The very industry it is seeking to dominate is also in the spotlight, with fast fashion lambasted for its environmental impact and labor practices. Judging by Shein’s success with consumers — and some of the world’s top venture capitalists — those concerns have yet to undermine the appeal of super-low prices and unending variety. That’s likely to change eventually, as the company’s biggest fans age into higher price points, and environmental, social and corporate governance issues become more difficult for investors to ignore.

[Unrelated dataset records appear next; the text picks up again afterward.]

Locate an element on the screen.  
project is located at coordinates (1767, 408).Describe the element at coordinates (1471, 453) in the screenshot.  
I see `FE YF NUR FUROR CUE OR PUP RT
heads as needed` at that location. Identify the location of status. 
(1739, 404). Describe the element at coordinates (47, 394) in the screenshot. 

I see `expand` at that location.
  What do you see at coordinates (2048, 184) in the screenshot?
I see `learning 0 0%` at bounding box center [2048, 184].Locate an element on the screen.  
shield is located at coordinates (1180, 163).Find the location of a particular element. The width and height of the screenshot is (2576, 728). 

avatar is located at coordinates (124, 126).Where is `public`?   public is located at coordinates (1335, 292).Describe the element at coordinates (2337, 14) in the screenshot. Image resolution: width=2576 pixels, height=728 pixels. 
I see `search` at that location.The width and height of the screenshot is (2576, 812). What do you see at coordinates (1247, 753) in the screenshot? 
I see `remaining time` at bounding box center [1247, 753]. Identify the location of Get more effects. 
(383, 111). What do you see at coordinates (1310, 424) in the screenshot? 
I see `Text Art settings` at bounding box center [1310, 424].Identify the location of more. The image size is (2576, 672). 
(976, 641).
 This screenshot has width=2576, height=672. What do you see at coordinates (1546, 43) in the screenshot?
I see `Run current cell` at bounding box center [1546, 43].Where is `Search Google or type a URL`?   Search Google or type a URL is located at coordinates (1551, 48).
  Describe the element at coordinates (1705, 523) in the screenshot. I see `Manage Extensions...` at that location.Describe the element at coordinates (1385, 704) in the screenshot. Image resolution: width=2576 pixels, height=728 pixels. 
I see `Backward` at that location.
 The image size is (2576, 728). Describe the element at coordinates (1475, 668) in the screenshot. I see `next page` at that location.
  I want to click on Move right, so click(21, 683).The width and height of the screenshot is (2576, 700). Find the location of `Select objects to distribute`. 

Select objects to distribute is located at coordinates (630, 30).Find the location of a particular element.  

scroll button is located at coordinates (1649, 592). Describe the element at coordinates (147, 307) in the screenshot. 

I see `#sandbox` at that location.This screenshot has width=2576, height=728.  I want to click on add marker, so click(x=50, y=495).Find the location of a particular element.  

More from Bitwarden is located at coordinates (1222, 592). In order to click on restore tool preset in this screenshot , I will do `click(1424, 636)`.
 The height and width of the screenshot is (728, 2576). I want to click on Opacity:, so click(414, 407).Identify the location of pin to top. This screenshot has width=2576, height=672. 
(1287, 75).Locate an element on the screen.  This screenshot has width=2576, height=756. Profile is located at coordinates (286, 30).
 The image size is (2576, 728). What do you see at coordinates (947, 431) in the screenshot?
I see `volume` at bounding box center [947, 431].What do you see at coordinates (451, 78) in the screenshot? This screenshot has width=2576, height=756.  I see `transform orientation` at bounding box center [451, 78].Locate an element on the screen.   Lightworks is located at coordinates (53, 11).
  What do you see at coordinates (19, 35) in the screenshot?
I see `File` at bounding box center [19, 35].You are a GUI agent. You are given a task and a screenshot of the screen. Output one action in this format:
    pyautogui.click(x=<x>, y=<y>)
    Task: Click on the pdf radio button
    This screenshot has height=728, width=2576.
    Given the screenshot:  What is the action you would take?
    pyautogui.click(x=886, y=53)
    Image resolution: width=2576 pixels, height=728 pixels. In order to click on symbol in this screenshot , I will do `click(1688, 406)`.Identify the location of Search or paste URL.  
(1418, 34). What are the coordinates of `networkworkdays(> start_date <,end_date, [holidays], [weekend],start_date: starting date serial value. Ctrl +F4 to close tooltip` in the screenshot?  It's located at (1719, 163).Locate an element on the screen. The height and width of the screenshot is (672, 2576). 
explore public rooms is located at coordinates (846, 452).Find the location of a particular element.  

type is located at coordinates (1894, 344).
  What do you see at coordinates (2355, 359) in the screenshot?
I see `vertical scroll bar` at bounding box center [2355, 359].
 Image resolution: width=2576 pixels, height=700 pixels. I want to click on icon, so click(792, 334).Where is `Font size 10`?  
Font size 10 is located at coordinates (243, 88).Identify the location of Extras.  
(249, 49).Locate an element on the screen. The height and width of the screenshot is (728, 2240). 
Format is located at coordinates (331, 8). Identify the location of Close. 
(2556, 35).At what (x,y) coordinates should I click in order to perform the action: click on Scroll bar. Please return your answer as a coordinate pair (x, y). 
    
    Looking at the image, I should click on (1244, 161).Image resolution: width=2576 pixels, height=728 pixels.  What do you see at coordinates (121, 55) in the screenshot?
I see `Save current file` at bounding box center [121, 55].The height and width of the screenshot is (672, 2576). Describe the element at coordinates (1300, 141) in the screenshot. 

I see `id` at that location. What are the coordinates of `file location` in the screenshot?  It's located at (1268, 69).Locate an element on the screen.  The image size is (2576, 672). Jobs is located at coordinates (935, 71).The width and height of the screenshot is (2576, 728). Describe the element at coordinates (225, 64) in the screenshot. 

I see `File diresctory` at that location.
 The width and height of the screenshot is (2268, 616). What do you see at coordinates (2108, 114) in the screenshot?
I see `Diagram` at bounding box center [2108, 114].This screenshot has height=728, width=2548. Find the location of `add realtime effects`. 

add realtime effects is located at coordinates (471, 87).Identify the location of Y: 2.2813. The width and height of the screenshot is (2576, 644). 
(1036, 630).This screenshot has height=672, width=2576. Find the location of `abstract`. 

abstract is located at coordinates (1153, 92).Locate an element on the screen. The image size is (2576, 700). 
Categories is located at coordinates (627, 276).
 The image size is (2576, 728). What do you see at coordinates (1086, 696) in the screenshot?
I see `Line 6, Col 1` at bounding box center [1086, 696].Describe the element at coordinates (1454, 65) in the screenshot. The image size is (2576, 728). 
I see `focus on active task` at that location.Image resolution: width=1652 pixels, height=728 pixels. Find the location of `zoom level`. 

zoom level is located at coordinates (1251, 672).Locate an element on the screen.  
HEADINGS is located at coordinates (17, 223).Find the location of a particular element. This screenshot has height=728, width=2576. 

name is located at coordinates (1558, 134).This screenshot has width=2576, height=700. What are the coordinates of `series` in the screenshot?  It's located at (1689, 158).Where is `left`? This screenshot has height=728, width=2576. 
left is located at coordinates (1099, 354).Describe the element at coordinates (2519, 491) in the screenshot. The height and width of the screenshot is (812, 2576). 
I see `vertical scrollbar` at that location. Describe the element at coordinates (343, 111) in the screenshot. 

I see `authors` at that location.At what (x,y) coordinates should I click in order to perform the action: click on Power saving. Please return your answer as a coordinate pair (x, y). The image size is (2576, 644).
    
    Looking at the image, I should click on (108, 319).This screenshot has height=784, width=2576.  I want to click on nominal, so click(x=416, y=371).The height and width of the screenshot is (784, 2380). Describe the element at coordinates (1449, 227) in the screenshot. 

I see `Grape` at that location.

Meanwhile, Shein’s focus on algorithm-driven quantity has led to some high-profile slip-ups. The company, which has made statements of corporate solidarity with Black Lives Matter, recently apologised for selling a phone case that depicted a Black person in handcuffs being outlined in chalk. Last year, the company retracted a necklace with the Buddhist swastika and apologised for marketing Muslim prayer mats as home décor.

It’s on this front that Shein’s status as a Chinese brand could become its Achilles heel, no matter how much its origins are obscured. Relations between China and the US are at a new low, even with the departure of Trump. Western consumers are also increasingly aware of the objections to cotton from China’s Xinjiang region, which human rights observers and some governments say relies on forced labor.

Yasmin Pryce, an 18-year-old student in London, said she’d tried to figure out where the cotton used in Shein’s clothes came from, to no avail. “There is literally nothing on their website,” she said. “We once tried to look to see who owned them and were looking for about ten minutes, which is a long time to be searching for something on the internet.”

A year ago, 20 Indian soldiers died in clashes with Chinese troops in a disputed border region on the Tibetan plateau. As part of India’s response, it blacklisted 59 Chinese apps — including Shein. The ban caught the company’s biggest Asian market by surprise.

“My friends and I were really bummed out,” said Sunanda Guruprasad, a high school student in Bangalore. Guruprasad was in a “hoodie phase,” she said, looking to add a few more to her collection, when she learned Shein was shut down.

“I was surprised,” she said. “They didn’t sound Chinese. They didn’t look Chinese … I was beginning to have fun shopping on Shein. I wasn’t much of a shopper until then.”

Now she shops offline or browses H&M or Forever21. Even after Shein was blocked, she checked the site a few times and tried rebooting the app, just in case there were still bargains to be had.

By Bloomberg News, with assistance from Saritha Rai, Vinicy Chan, Dong Cao, Julia Fioretti, Deirdre Hipwell, Matthew Townsend, Lulu Yilun Chen and Sofia Horta E Costa.